[Opening Source data section]

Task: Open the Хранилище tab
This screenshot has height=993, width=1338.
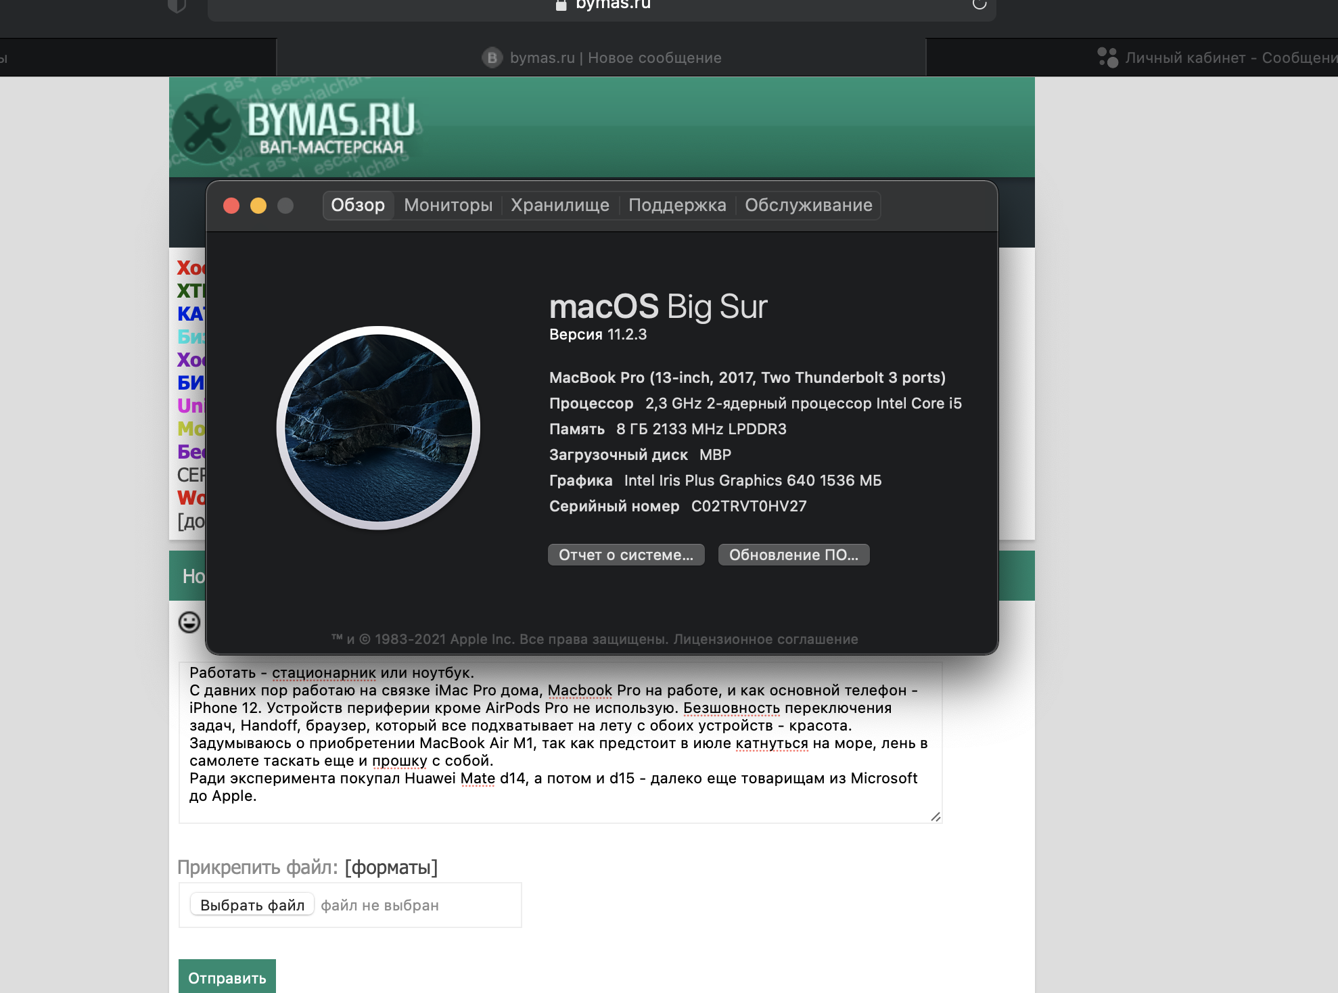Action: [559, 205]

[Closing Source data section]
[Opening Source data section]

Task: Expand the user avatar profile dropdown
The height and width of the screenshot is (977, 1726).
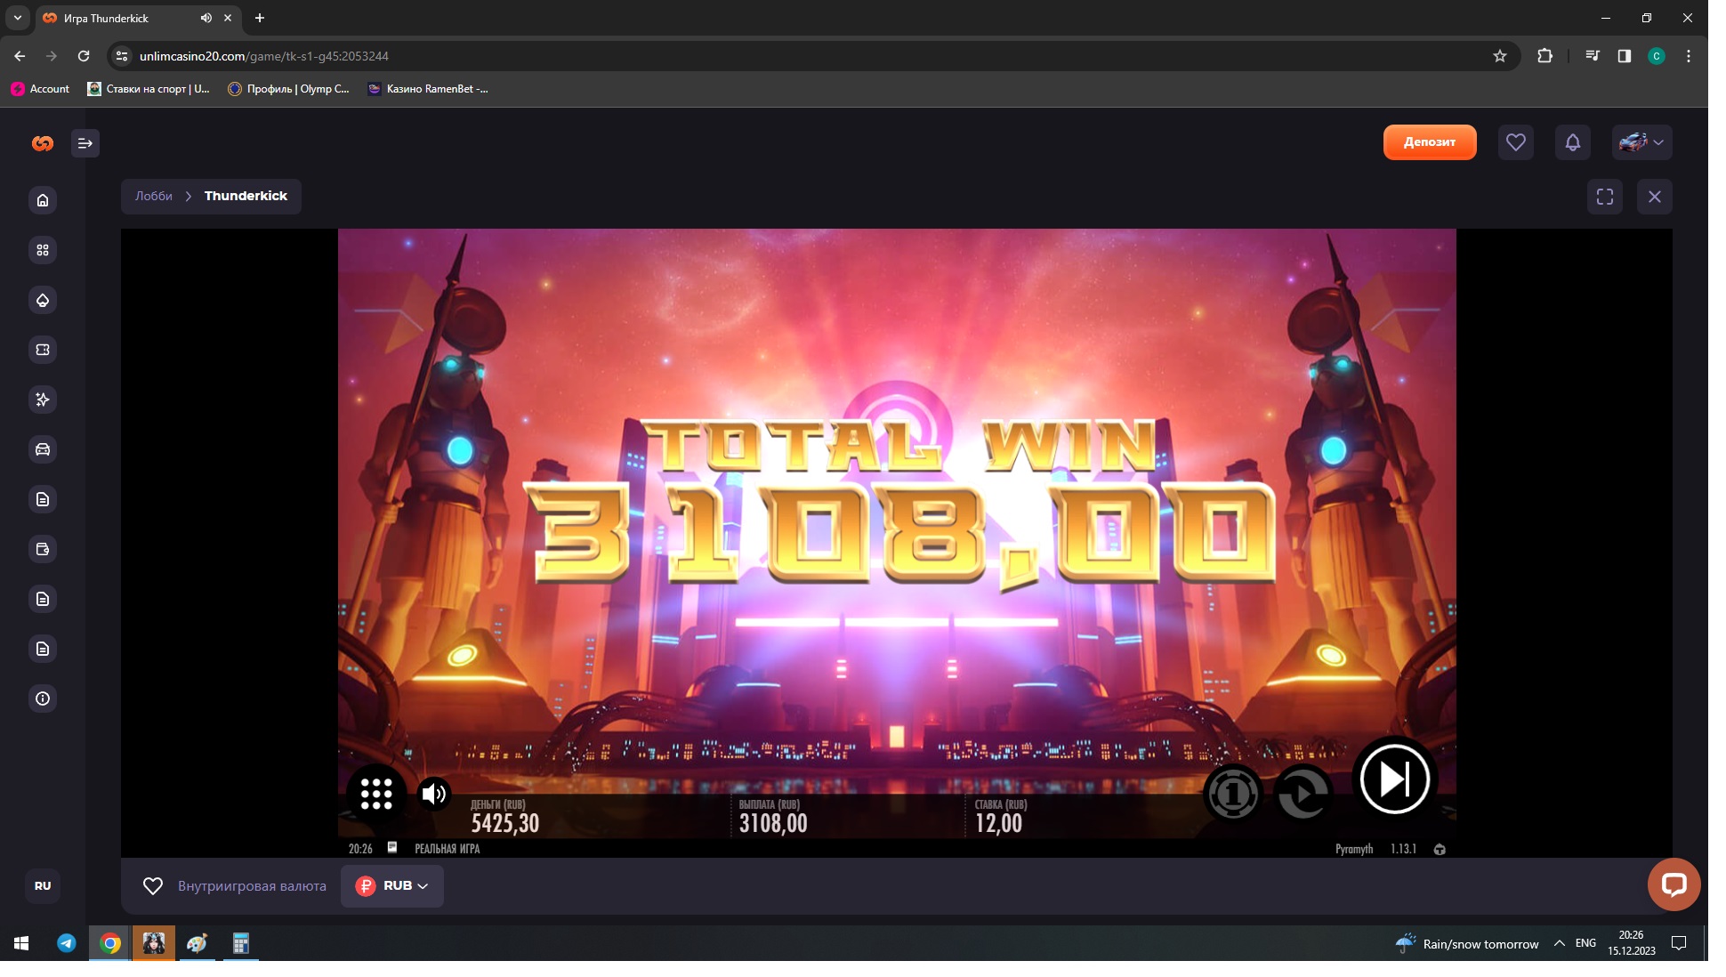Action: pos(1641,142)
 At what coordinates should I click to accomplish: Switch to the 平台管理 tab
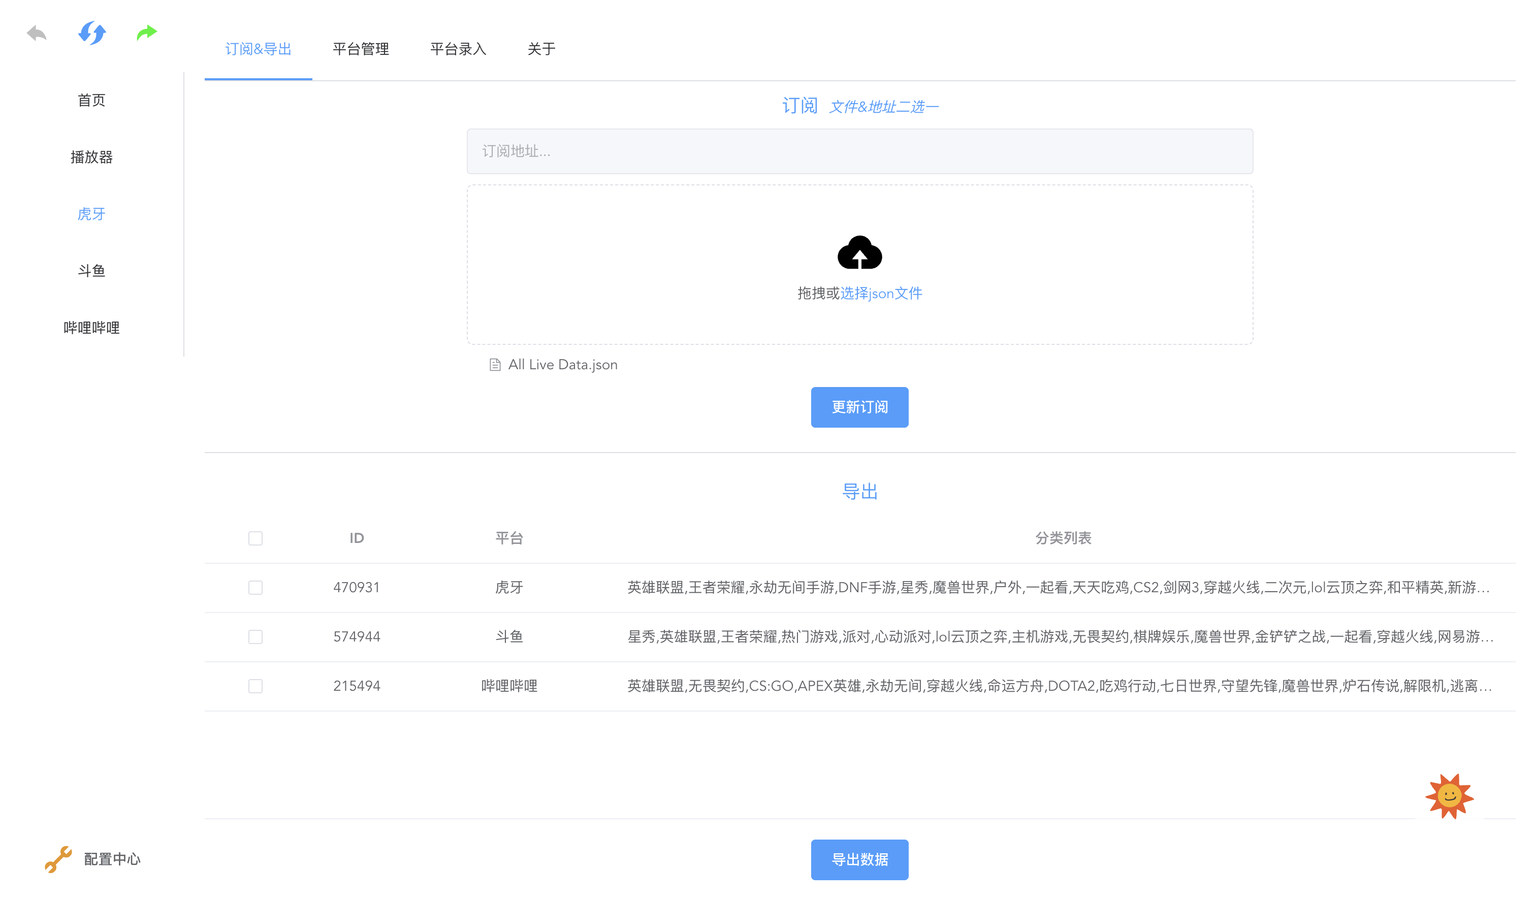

[Closing Source data section]
[Opening Source data section]

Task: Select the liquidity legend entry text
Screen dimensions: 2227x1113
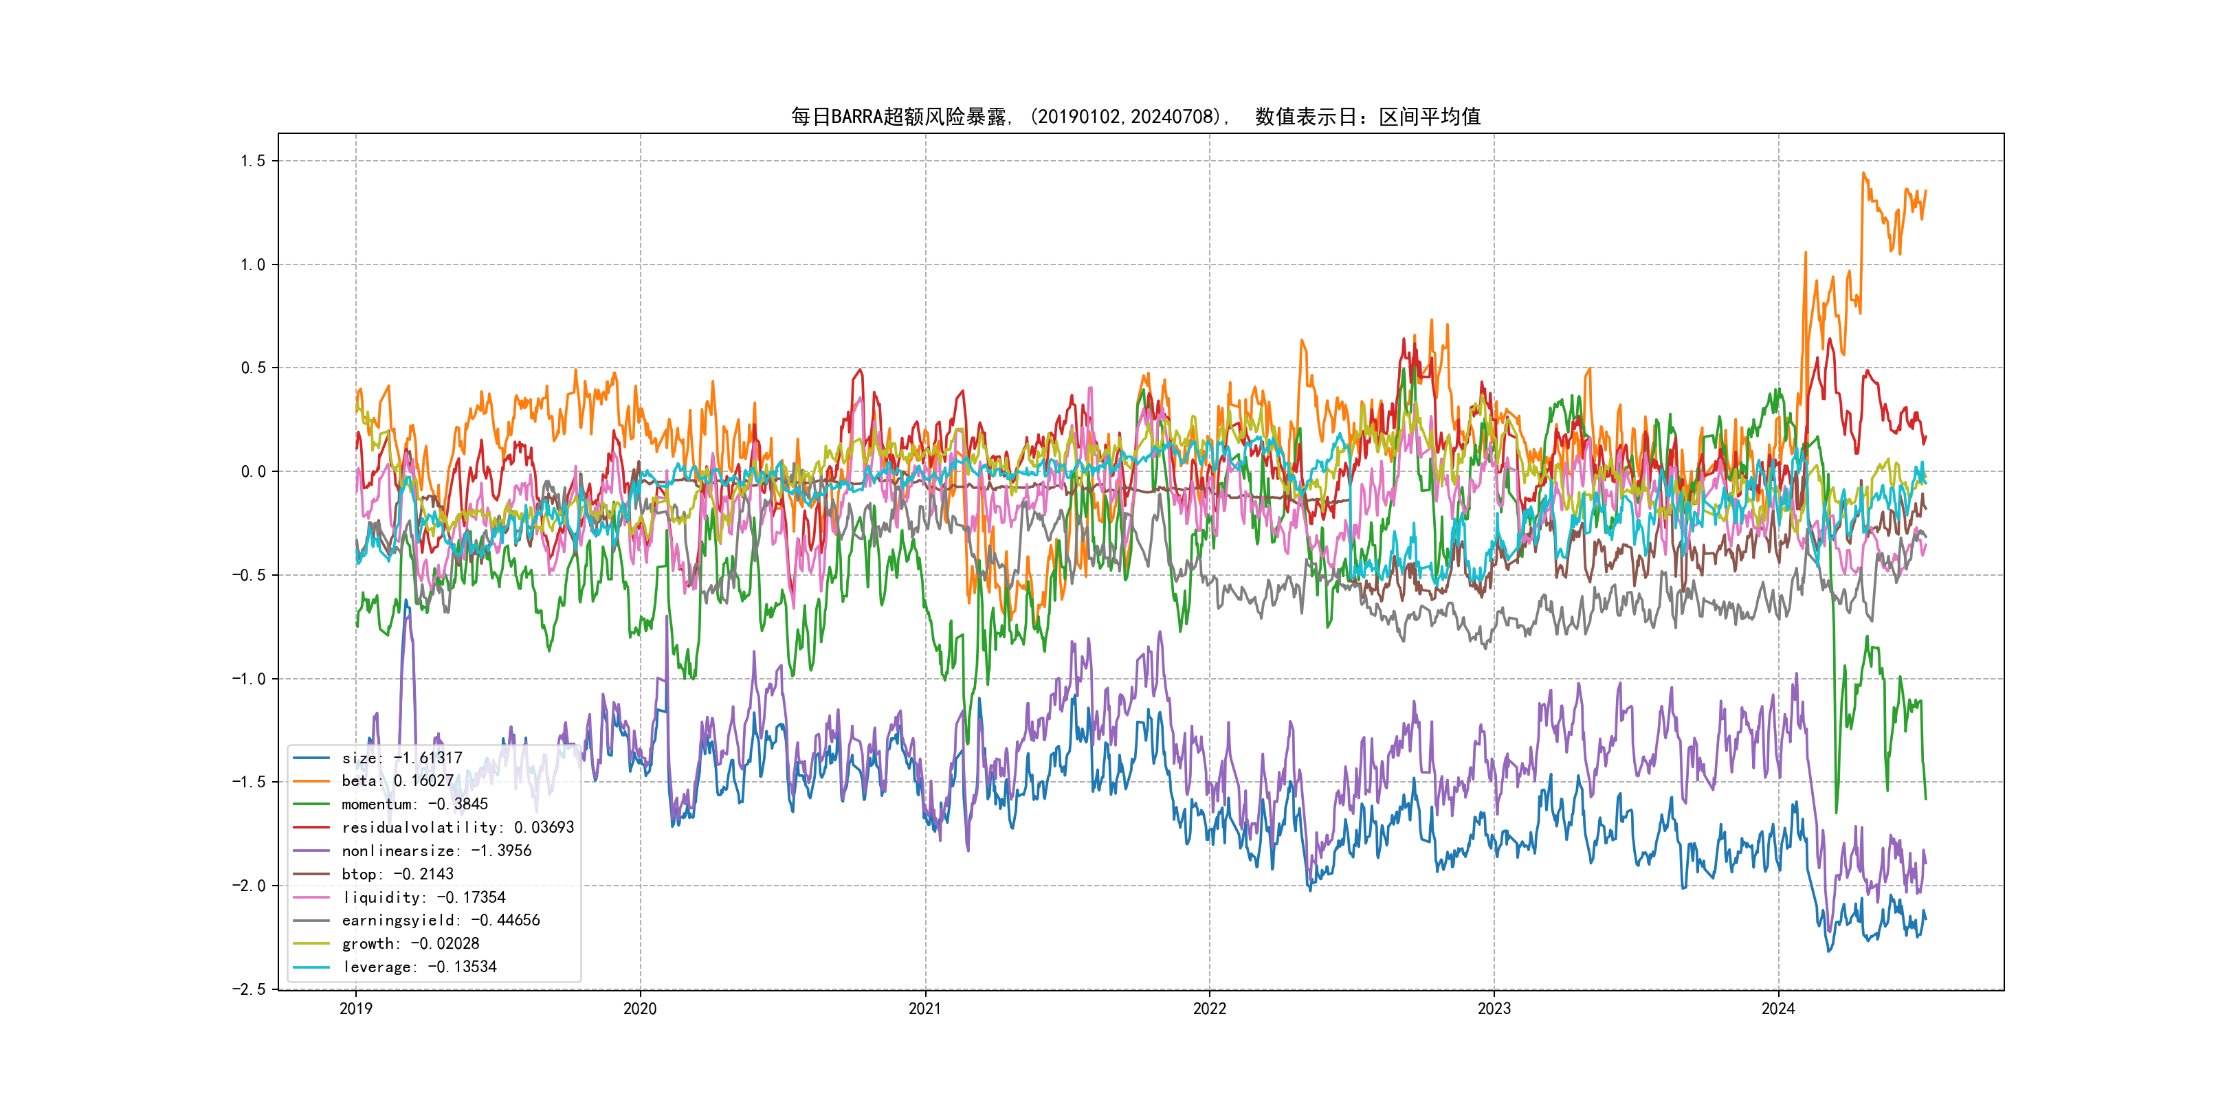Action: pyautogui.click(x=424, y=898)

[Closing Source data section]

Please find the lines in the data that contain the word "Task" and copy them.

> **Answer area**:
Task: Open the Хранилище tab
Task: Expand the user avatar profile dropdown
Task: Select the liquidity legend entry text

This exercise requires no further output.